Started the day on the Elroy-Sparta, another converted railroad right of way paved with crushed limestone. The line was built in the 1870s so there are more turns and the grades are steeper. It's a very interesting ride with three tunnels. Uphill for a long time and then the first tunnel, three-quarters of a mile long. There's a sign saying walk your bike, but I try riding in anyway. After less than 100 feet the darkness is overwhelming and it's only getting darker. I dismount and walk. The trail bed has a significant crown, and an abrupt edge on either side for drainage. It's like a cave inside. Water rains down from cracks overhead. The walls are carved directly into the limestone. It keeps getting darker. I pause occasionally and look around for the trail and the walls. They are just barely visible in the center of the tunnel and only if you really look for them. I took a couple pictures inside, but I don't know what I'm photographing. A flashlight would have been a good idea. Once out, I look back to see a group behind me. When they get out, I see they're riding. Somehow they managed not to ride into the drainage channels.

photo

Downhill for a stretch, but I can't gain any speed. The gravel bed offers too much resistance. Uphill and then a second tunnel. This one is lined with stone blocks and is short enough that I can ride through it. Still, I can't see the bed for most of the way. The trail bed is a washboard inside. I find the sensation unnerving. I feel like I'm moving pretty fast, but there are no visual cues to judge my speed. I think I'm going downhill. When I pop out the other side I see that I was right. Downhill then uphill to the last tunnel, which is paved inside and doesn't have the serious drop-offs on the sides. This one is easy to ride through, but again I get this creepy feeling. The bike starts to wobble. I don't know how to ride in a straight line without being able to see my surroundings. I aim for the light and make it out without crashing.

The Elroy-Sparta ends in Elroy but intersects with two other trails. Cyclists are forced to cross a moderately trafficked, uncontrolled, three-way intersection. I get on The 400 Trail parallel to the Baraboo River. More crushed limestone. After leaving Elroy-Sparta, which was quite busy, there are almost no cyclists. Nearly 60 miles on trails today, but it's 2:00 PM when I hit the end. That's too slow for me. A beautiful ride, but it took forever to complete. They should pave this set of trails: Great River, LaCrosse River, Elroy-Sparta, 400, and the connecting trails. Now that would be an awesome ride.

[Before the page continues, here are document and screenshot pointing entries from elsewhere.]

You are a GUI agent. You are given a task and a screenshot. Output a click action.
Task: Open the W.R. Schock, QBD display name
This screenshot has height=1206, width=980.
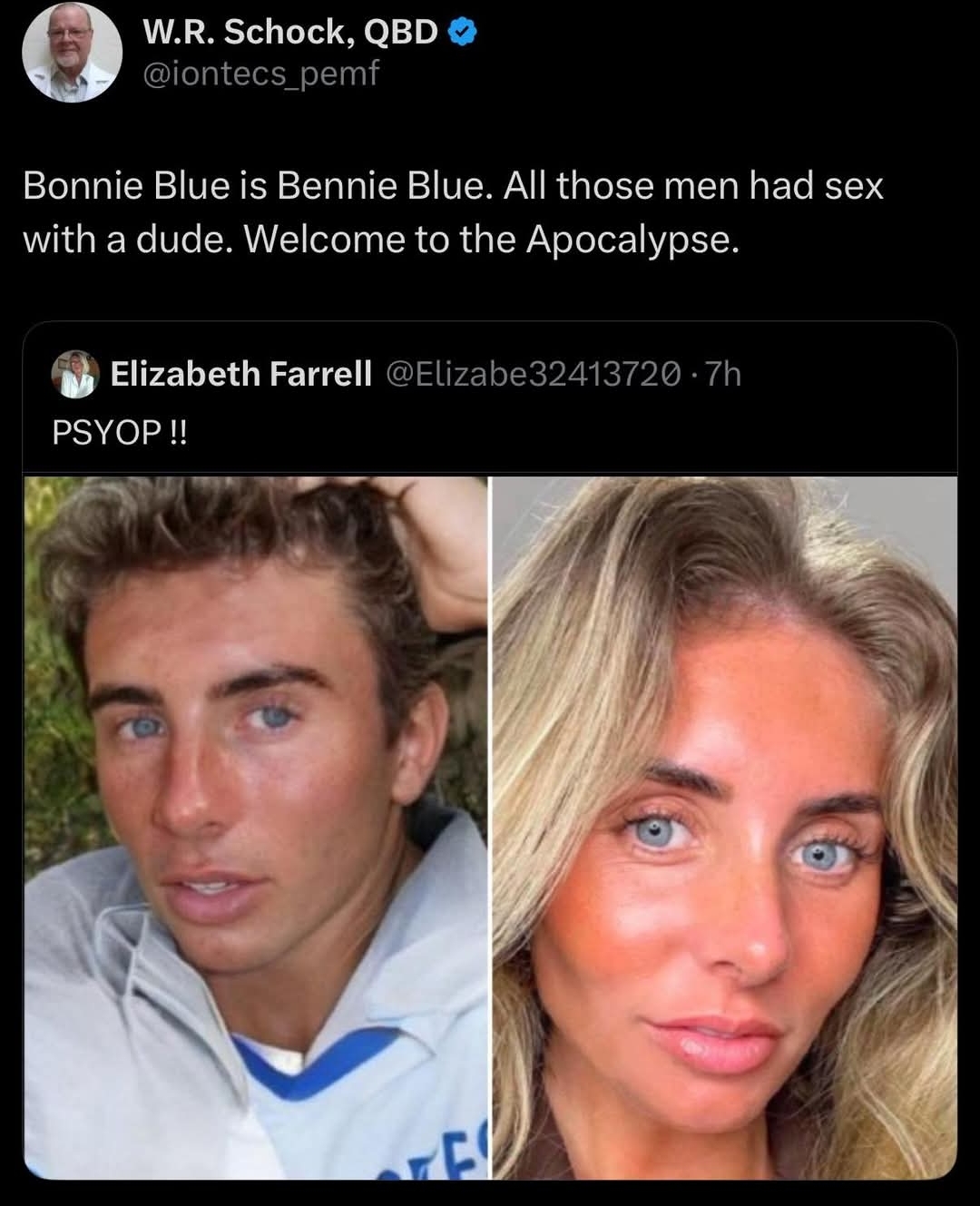pos(290,32)
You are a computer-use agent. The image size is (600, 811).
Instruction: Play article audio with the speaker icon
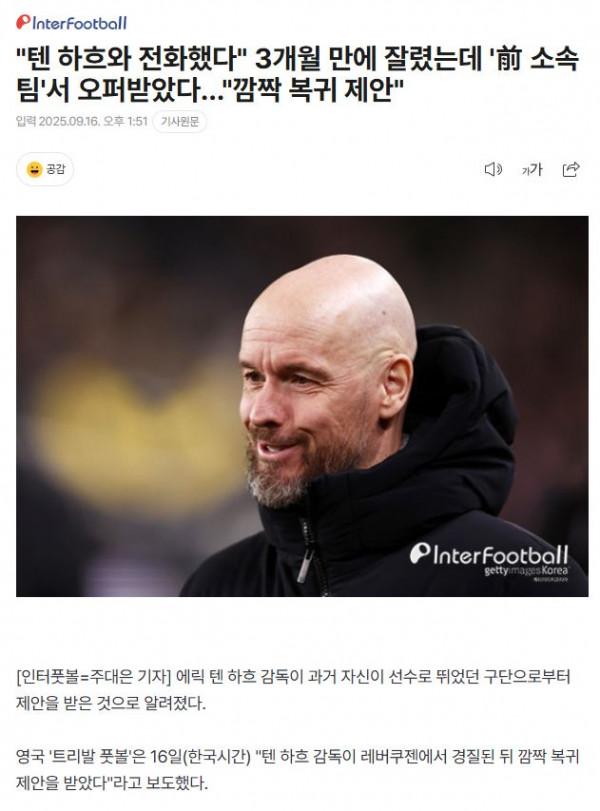493,169
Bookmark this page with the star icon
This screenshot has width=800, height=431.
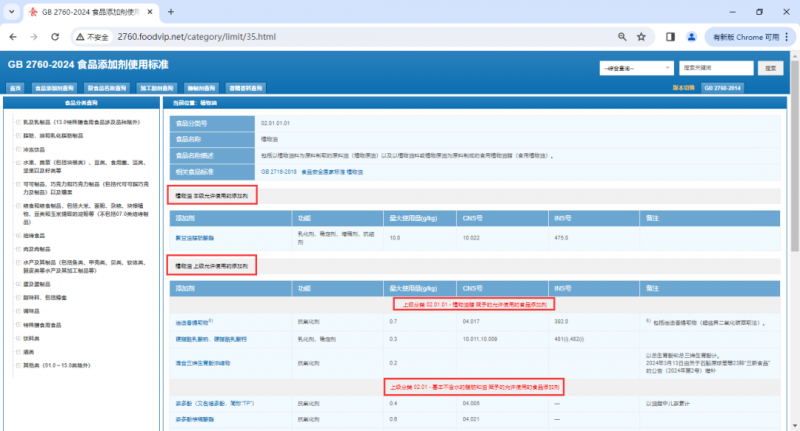642,36
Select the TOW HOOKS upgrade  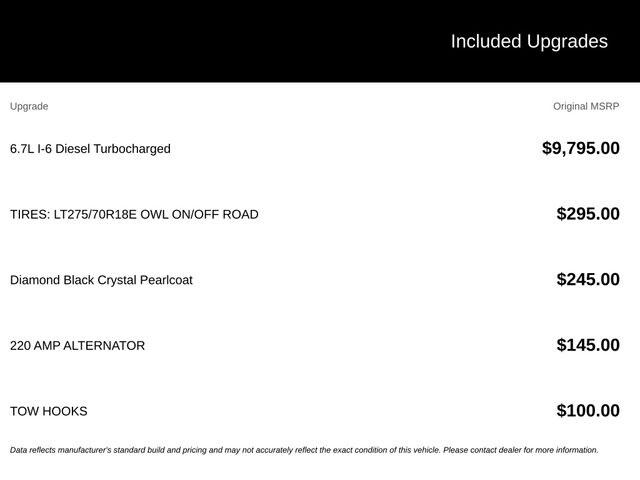tap(49, 411)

At Reedsburg, I transfer to Wisconsin highways: 33 east for a while 136 east through Rock Springs, past cliffs of some unusual purple metamorphic rock (quartzite, maybe?), and up and down some tough hills. Very Scenic. Purple rocks on the shoulder and in the matrix of the asphalt. I reach Baraboo, an overdeveloped, tasteless tourist trap of a town. I veer on to 113 but then find myself on 123 heading for Devils Lake. No problem. It's more or less the direction I want to go. Wham! Hills, brutal hills. Is this Wisconsin? Wisconsin Highway 123 becomes Sauk County Highway DL. The hills get worse. Short, but steep. More than a 10% grade. Definitely not a truck route and I'm driving a truck. Back on to 113 then one long, fast downhill. At the bottom, I turn around and see I just came down an escarpment.

Down, down to the Wisconsin River and a ferry. I remember riding this ferry when I was maybe 4 years old. This is the first familiar sight on my trip. I see it's on the National Historic Register. Otherwise it would have been dismantled long ago. There is no reason for it. On the other side, I begin looking for lodging. The first town, Okee, is all no vacancy signs. It's a beautiful Friday at the height of the summer in Wisconsin. Of course it's booked up. I haven't noticed before, but there's a never-ending stream of weekend warriors out on the roads. I find a room at Lodi. Had a really good seafood alfredo at their restaurant.